In the other areas, one important climb was achieved in Sikkim. Chummankhang East (6050m) was climbed by a party led by P M Das of the Sonam Gyasto Mountaineering Institute, Base Camp (4200m) was established on 3 June, only two hours beyond the roadhead at Yongdi near theTista river. They followed the SE face and ridge, establishing Camp I at 5200m. On 13 June they made the first ascent of the peak in a six-hour push. 300m of rope was fixed. The main peak of Chummakhang (6212m) (also known as Laschi) was first climbed by H W Tilman in 1938. In 1946 T H Braham and party were beaten back by the difficulties of the icefall and heavy snow. The present expedition is the only party reported on his peak since then.

For to the west, Dharamsura (6445m) saw two ascents, by an Indian team from Calcutta on 18 June, and by the British (Captain Adrian Phillips) on 29 June. Another British team (S J Bell) failed in two attempts on 29-30 June to climb Shigrila (6247m) in Lahul. Ali Ratni Tibba (5470m), the famous shapely pinnacle, beat back a spirited four-day Indian attempt (Mohit Oberoi) on 19 May.

A sever-member Indian team led by Dhiren Pania made for fourth ascent of Shigri Parbat (6526m) at the head of the Bara Shigri Glacier in Lahul. They established camps at concordia and climbed the S face to a prominent col. The summit was climbed via the SW ridge by Dolphy D’Mello, Vasant Dalvi, Tikam Ram Thakur and Singhi Ram on 24 August. This peak was first climbed by joss Lynam in 1961.

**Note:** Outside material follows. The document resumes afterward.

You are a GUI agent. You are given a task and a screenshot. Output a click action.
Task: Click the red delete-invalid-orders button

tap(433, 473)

Other smaller climbs in Lahul included M5 (6370m) and Fluted Peak (6137m), and in Spiti there were ascents of Chau Chau Kang Nilda (6303m), Marshu Rang (5639m) and Kala Rang (5913m), and an attempt on sudh Parbat (6200m). All these were by Indian teams.

In the scholarly fields, Exploring the Hidden Himalaya (Soli Mehta and Harish Kapadia) was published by the Himalayan Club. It covers the Indian Himalaya and many unknown peaks in it. A large number of books on the ecology and environmental aspects of the Himalaya were published in India this year. As usual, some are excellent but many cover no new ground.

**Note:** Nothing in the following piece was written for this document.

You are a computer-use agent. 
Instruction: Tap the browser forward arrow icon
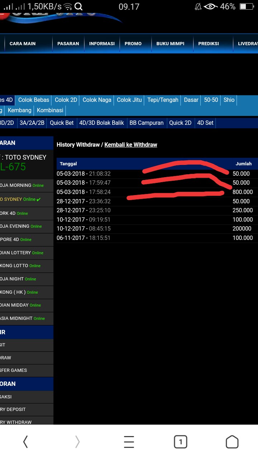coord(77,442)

During the year A B Ghoshal, Hon Treasurer of the Himalayan club, passed away. M L Saha, a noted authority on the Himalaya, died in Calcutta. Both had done a lot for the range. For away in the UK Gordon Osmaston and J B Auden died. Both had a strong affiliation with India. Osmaston was in the Survey of India and responsible for the survey of many areas of the Indian Himalaya. J B Auden was with the Geological Survey of India and had explored Gangotri, the Jadh ganga and Lamkhaga valleys along with Nepal. A high and difficult col leading from Rudugaira to the Bhillangna valley, crossed by him, is named ‘Auden’s Col’. Both will be remembered here for their love of India.

As the helicopter ferried the body Spanish climber, I was talking to a middle-aged lady from South Indian who had spent the full winter at Tapovan (Gangotri) for spiritual gain. With few resources she stayed in a cave to experience what was written in the ancient Indian texts. According to her experience it is only by respecting nature that one can understand its strength. Where well-equipped mountaineers had perished, she had survived the worst with humility. Any lessons for us, mountaineers?